GIVEN PROBLEM: Reproduce the records from the line containing "Task: Open File Explorer from taskbar" through the line containing "Action: 588,796", inclusive, with the requests included and the pictures omitted. Multiply each click coordinate in the answers by 1.6, rounding to whole numbers with halves rounded up, and leave every number in the requests unchanged.

DATA PROVIDED:

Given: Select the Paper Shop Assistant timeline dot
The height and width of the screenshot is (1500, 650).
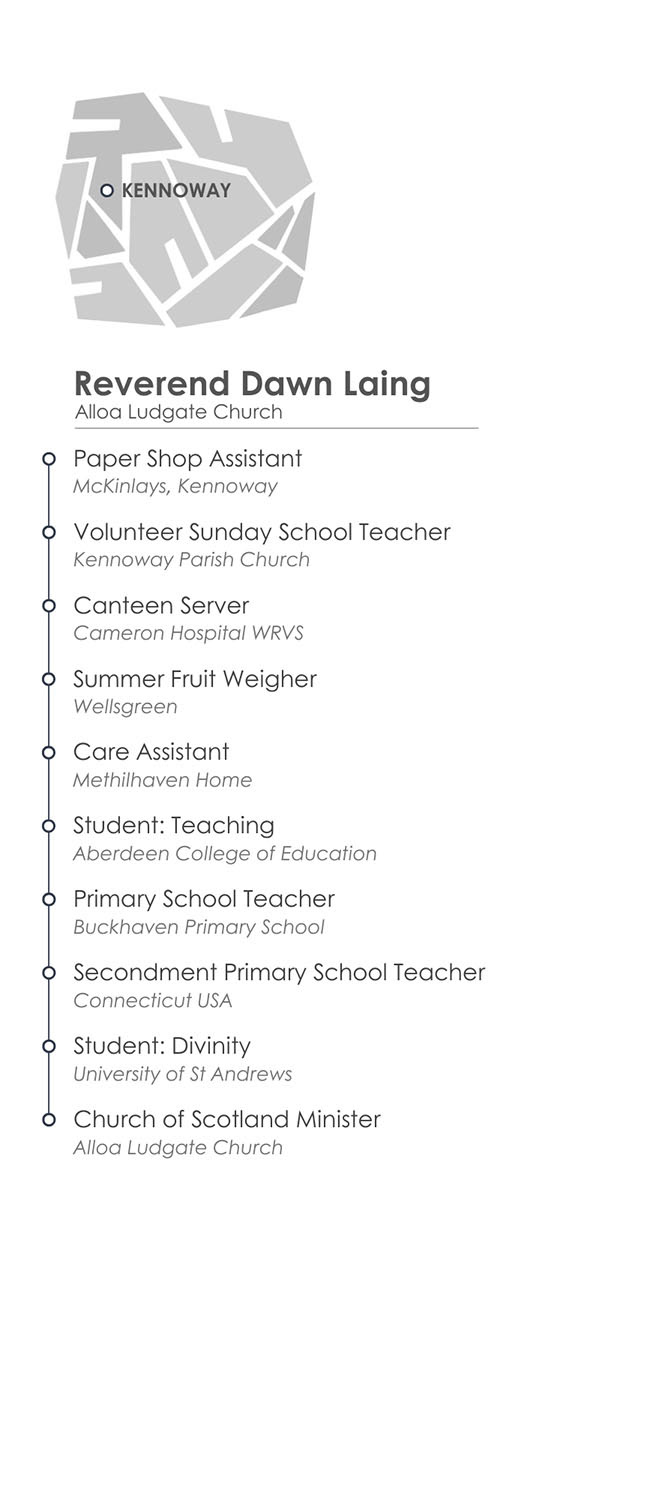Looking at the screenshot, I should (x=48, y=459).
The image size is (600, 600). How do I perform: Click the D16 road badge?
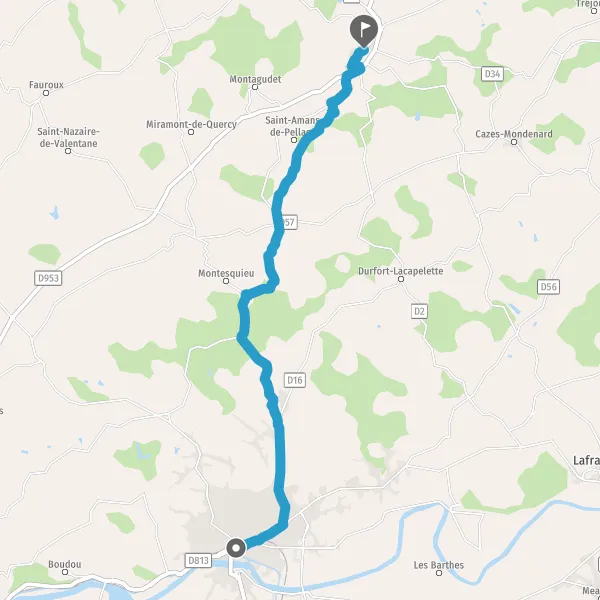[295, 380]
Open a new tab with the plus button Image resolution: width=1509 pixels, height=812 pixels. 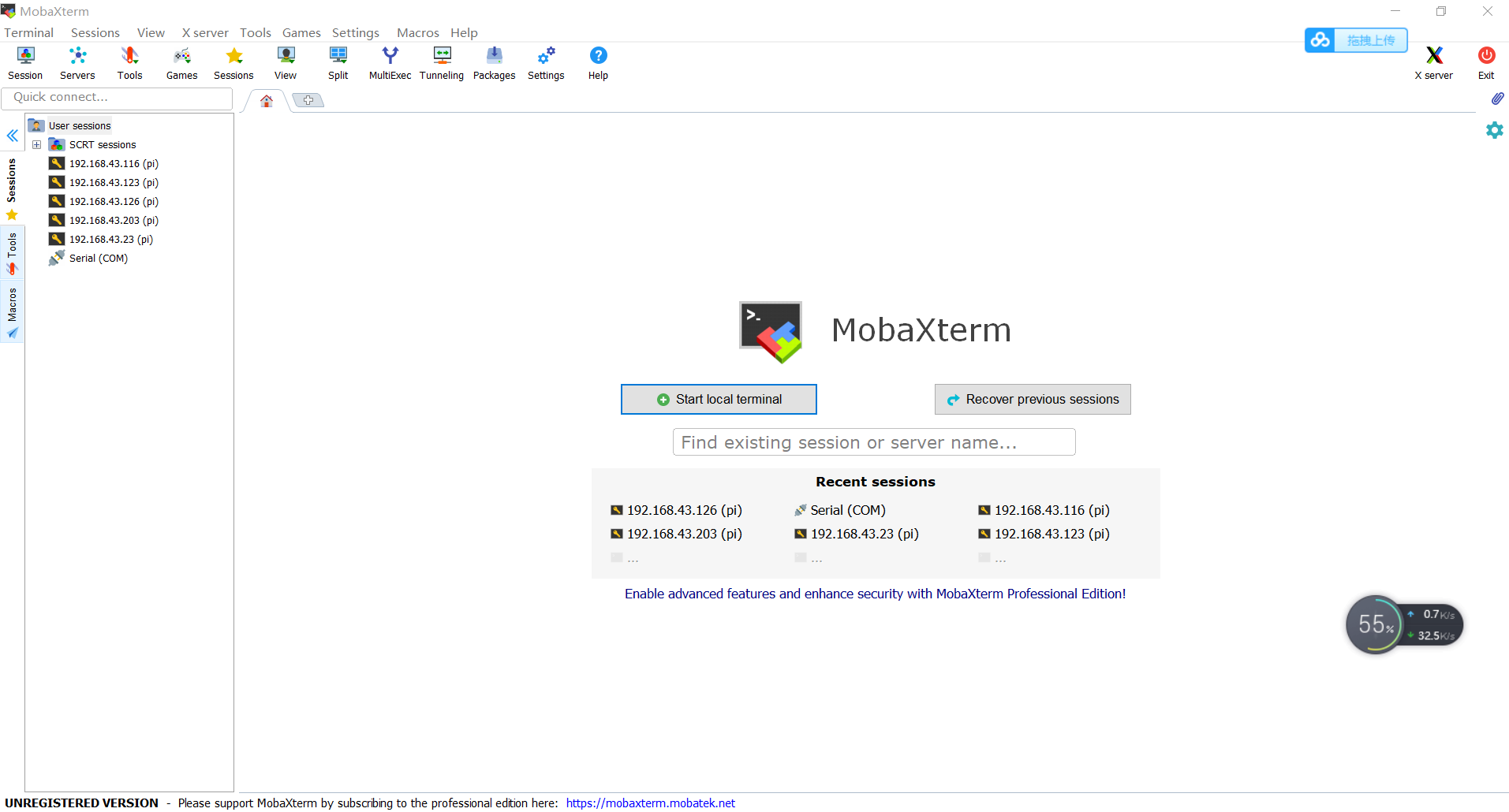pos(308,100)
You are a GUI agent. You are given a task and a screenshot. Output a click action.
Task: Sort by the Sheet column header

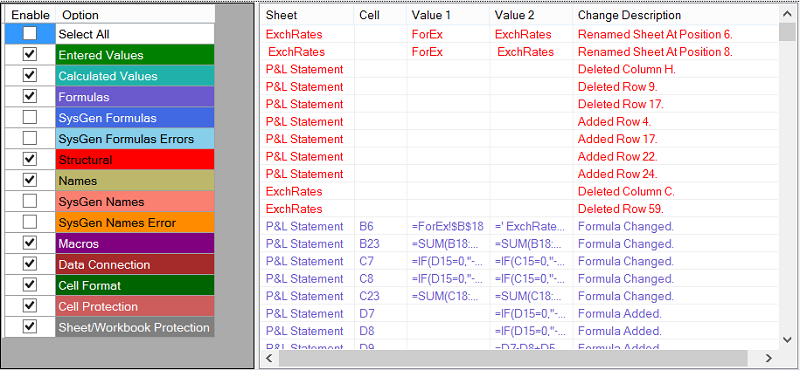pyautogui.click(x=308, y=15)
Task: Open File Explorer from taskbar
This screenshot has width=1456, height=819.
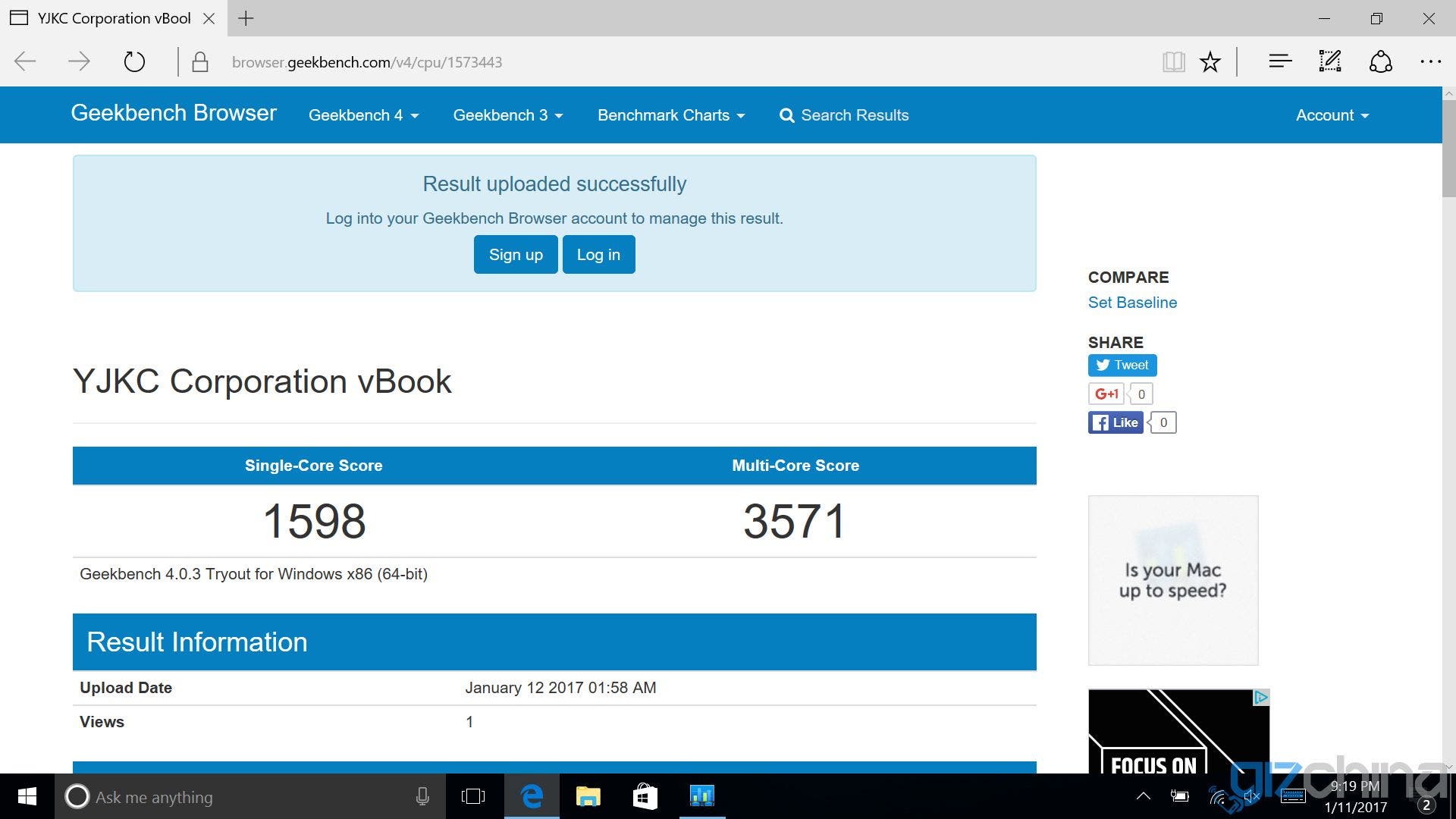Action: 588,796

--

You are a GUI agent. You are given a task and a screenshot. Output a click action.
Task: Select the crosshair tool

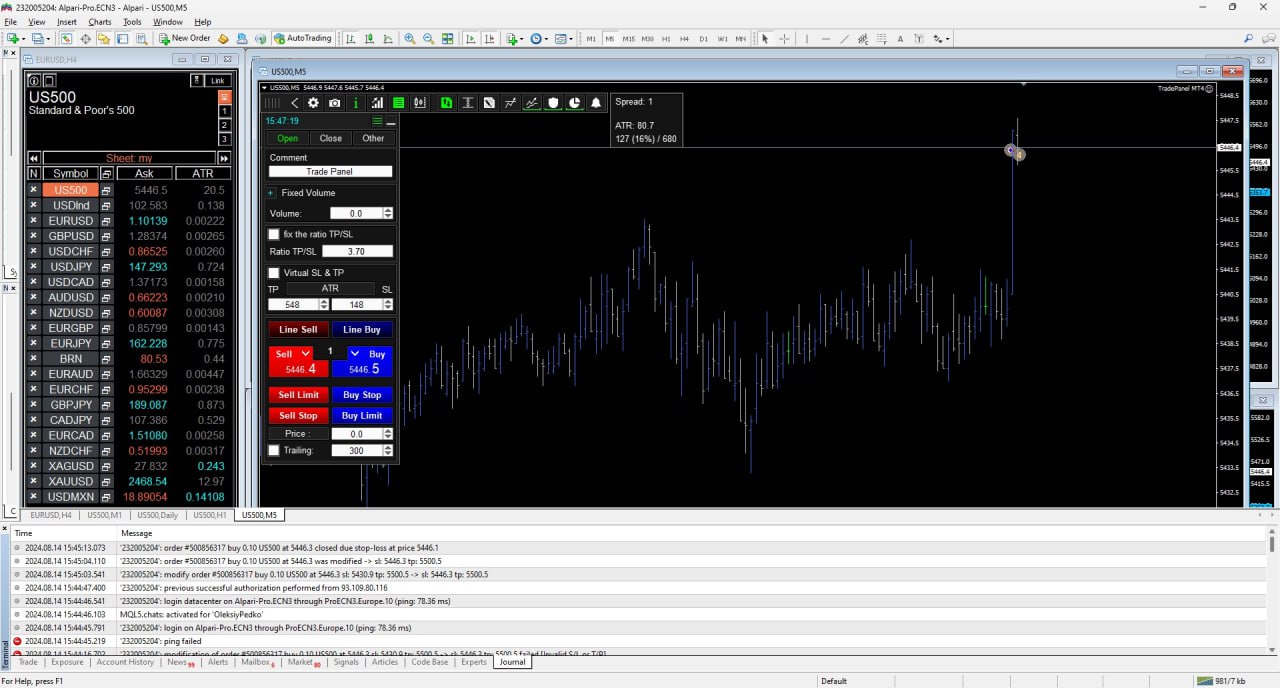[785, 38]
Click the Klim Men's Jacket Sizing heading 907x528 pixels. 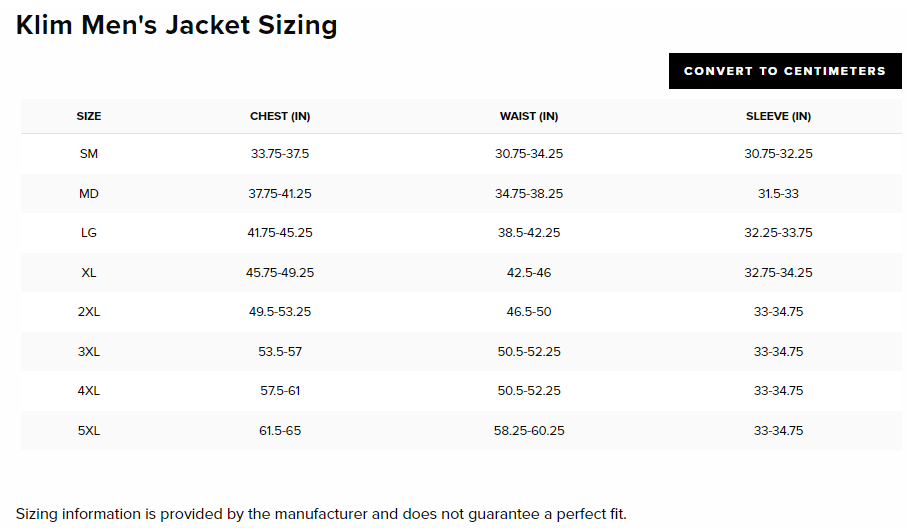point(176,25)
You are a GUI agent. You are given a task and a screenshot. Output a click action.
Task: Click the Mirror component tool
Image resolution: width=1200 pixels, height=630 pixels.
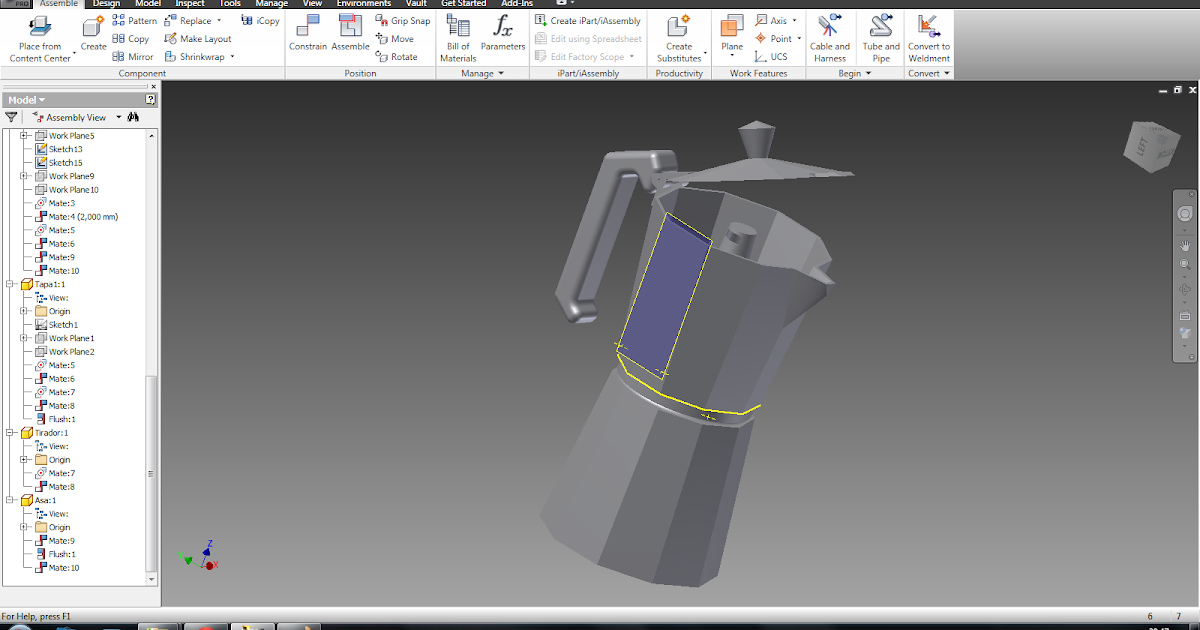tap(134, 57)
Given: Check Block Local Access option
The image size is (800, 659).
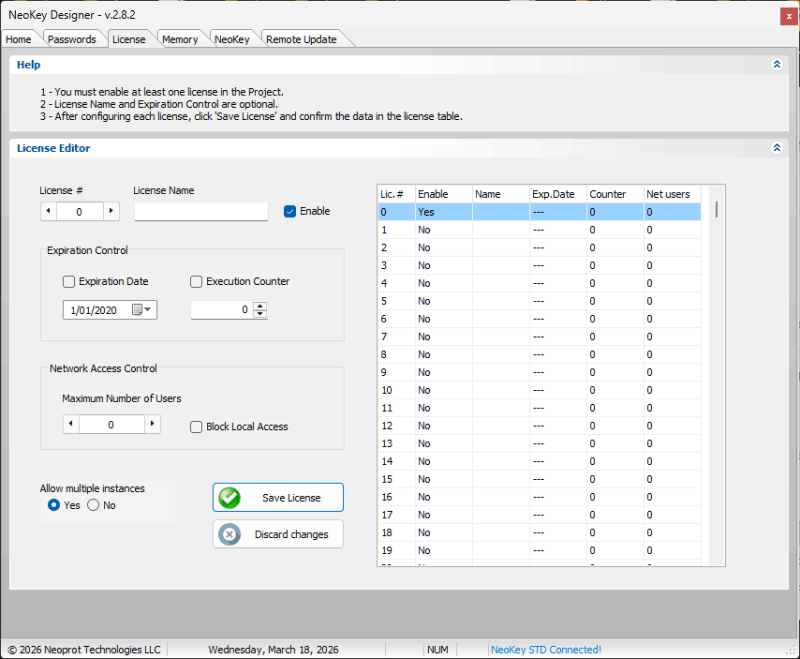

SOLUTION BELOW:
Task: Open File Explorer from taskbar
This screenshot has width=1456, height=819.
Action: 941,1274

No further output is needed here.